If the experiment shows the absence of a superposition of an elastically scattered neutron and an inelastically scattered neutron, then it is logical to say that a dead cat and a living cat cannot be superposed. They are fundamentally different from each other.

Superposition of living and living

A living system involves a continuous exchange of matter and energy with the environment. By this, she continuously marks - it becomes physically distinguishable. So, living things can not interfere. It cannot harden and remain identical. Living all the time is not identical to itself. This is a different system all the time.

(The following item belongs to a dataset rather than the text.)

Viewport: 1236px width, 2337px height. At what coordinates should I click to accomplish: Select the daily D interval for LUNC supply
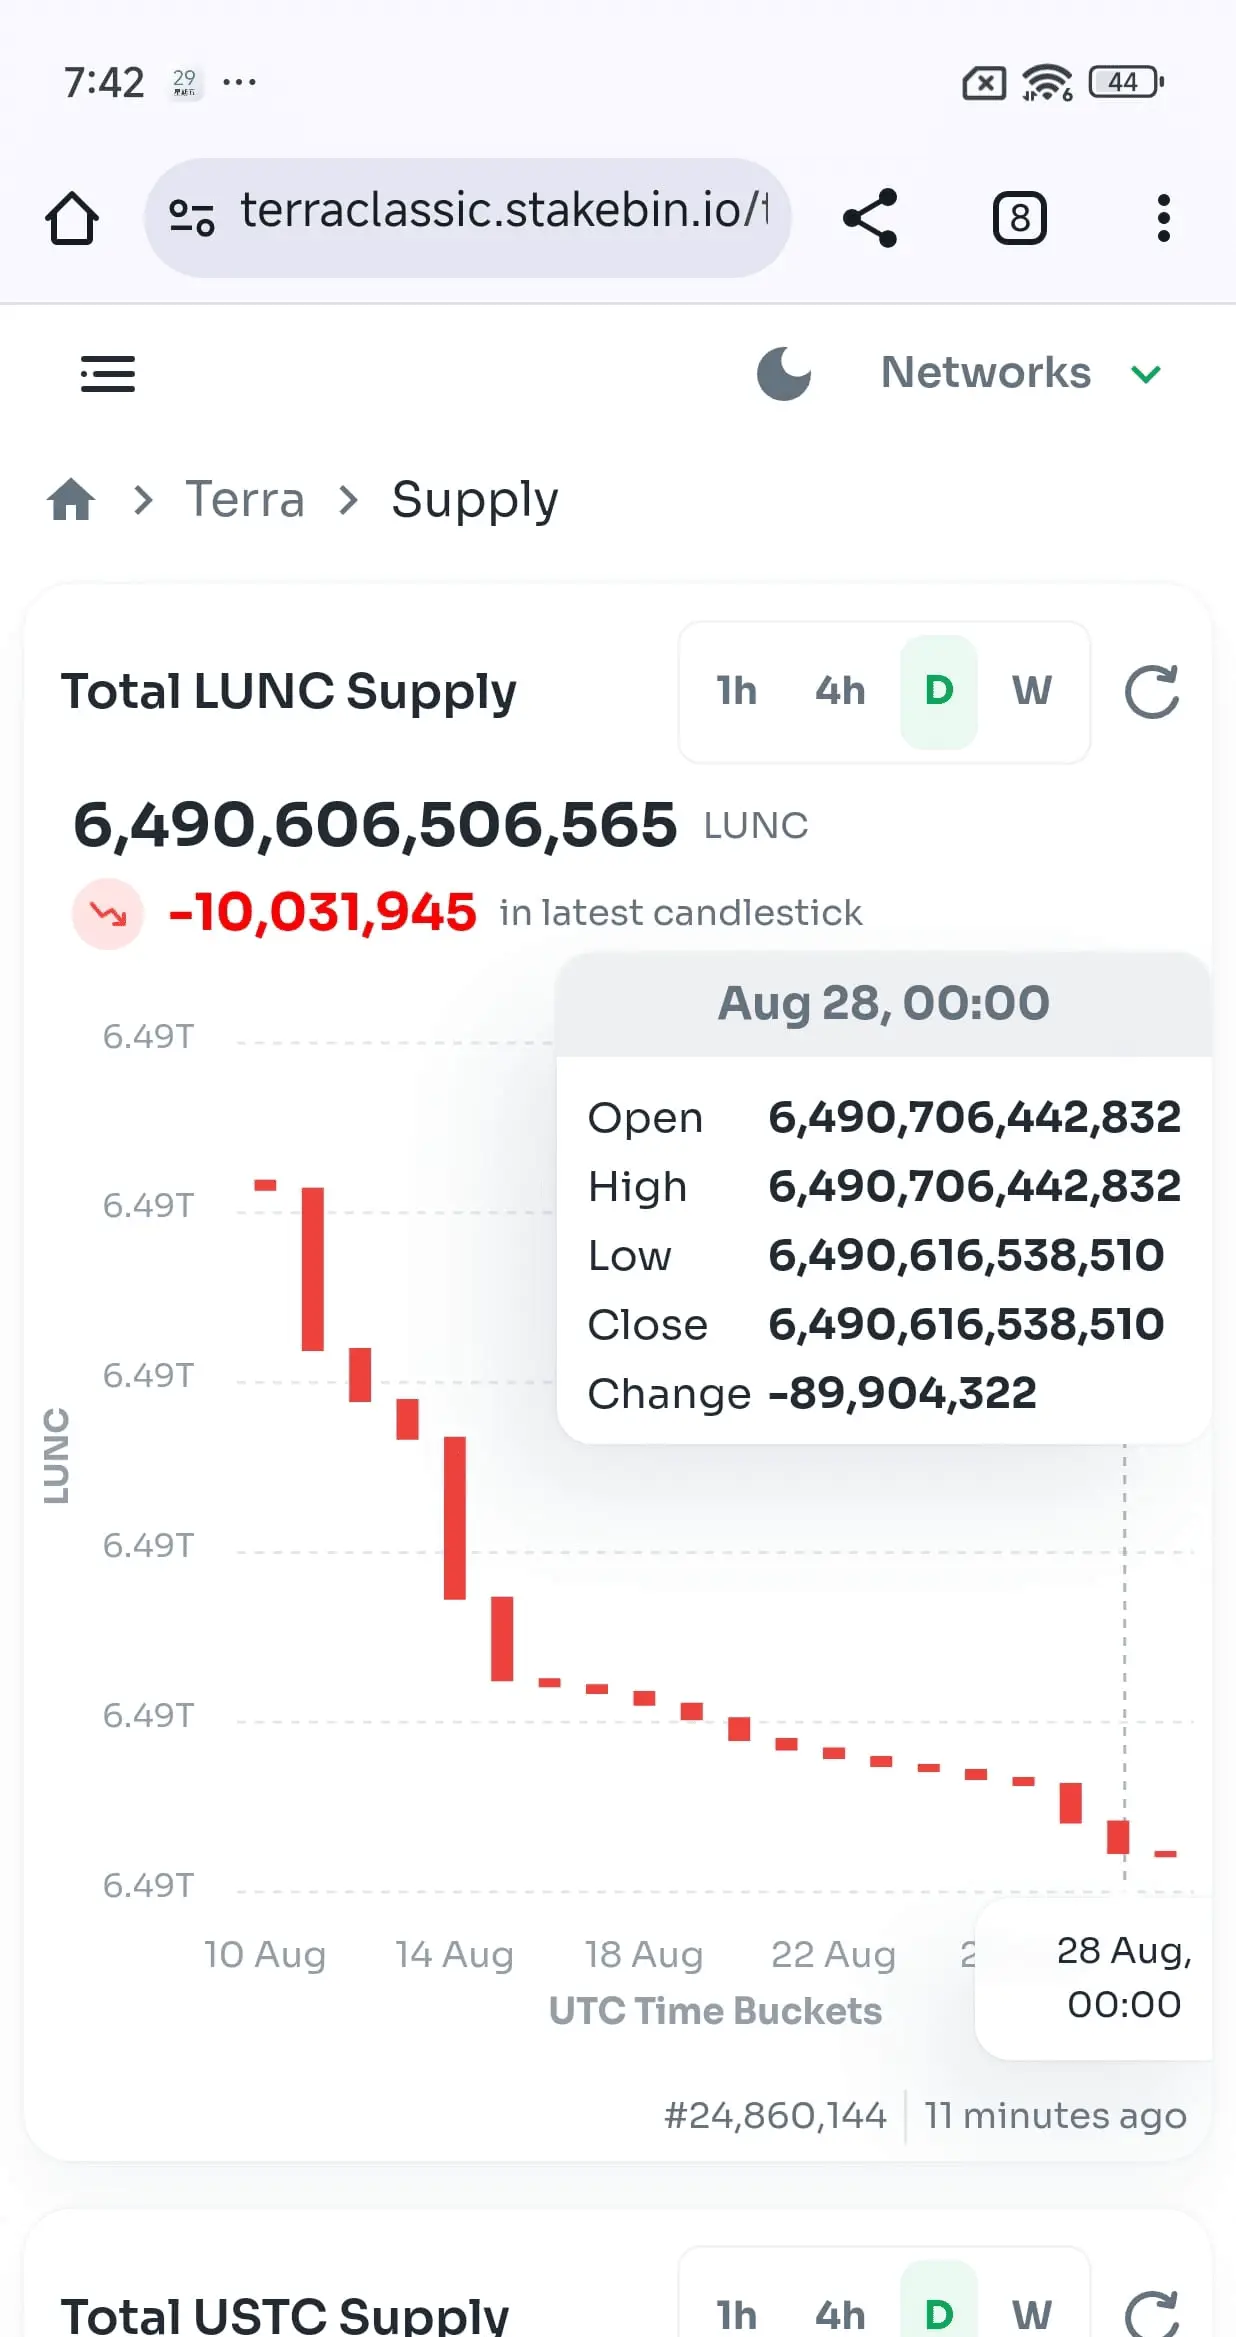point(939,691)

So, using the Feynman criterion, we conclude that

1. A neutron with an inverted spin and not inverted during neutron scattering on a crystal does not superposition
2. Particles with different charges cannot superposition. A proton and a neutron are superposed only if you forget about electric charges - when the electromagnetic interaction is turned off. Really do not. And that means in reality only some traces of a possible superposition can be observed. For example, the proton-proton, neutron-neutron, and proton-neutron scattering cross sections will be as close as the electromagnetic interaction is weaker than the strong one.
3. Proton and electron cannot superposition
4. Molecules of different substances cannot superposition

Doubt

However, why is superposition of quark and lepton allowed in supersymmetry? Is it possible that the superposition is relative and the fact that in some conditions there is no superposition does not mean that it is impossible in other situations? Then the principle of superposition must be supplemented by a description of the situation of superposition. So in a situation of switching off the electromagnetic field, a superposition of the proton and neutron is possible.

conclusions

• Superposition is a matter of principle : whether or not superposition is determined by the laws of nature. Interference is a technical matter : if there is a superposition, then there is interference. Another thing is whether it is detected by devices - it depends on the speed of reaction of the registration device. But a necessary condition for interference is superposition.
• There is no superposition of the dead and the living . These are physically completely different systems, not the states of one system. No superposition - no interference. And so the Schrödinger cat is either alive or dead without any superposition of these conditions. It is impossible to cook such a superposition.
• There is no superposition of living and living . A living system at different points in time is a physically different system, and if an exact copy of the living one is received for interference, then it will immediately become inaccurate due to vital processes.

I set forth my point of view. And the supreme judge in physics is an experiment. He can refute any logic. Well, we look forward to an experiment on the interference of the dead and the living, living and the dead amoeba, for example.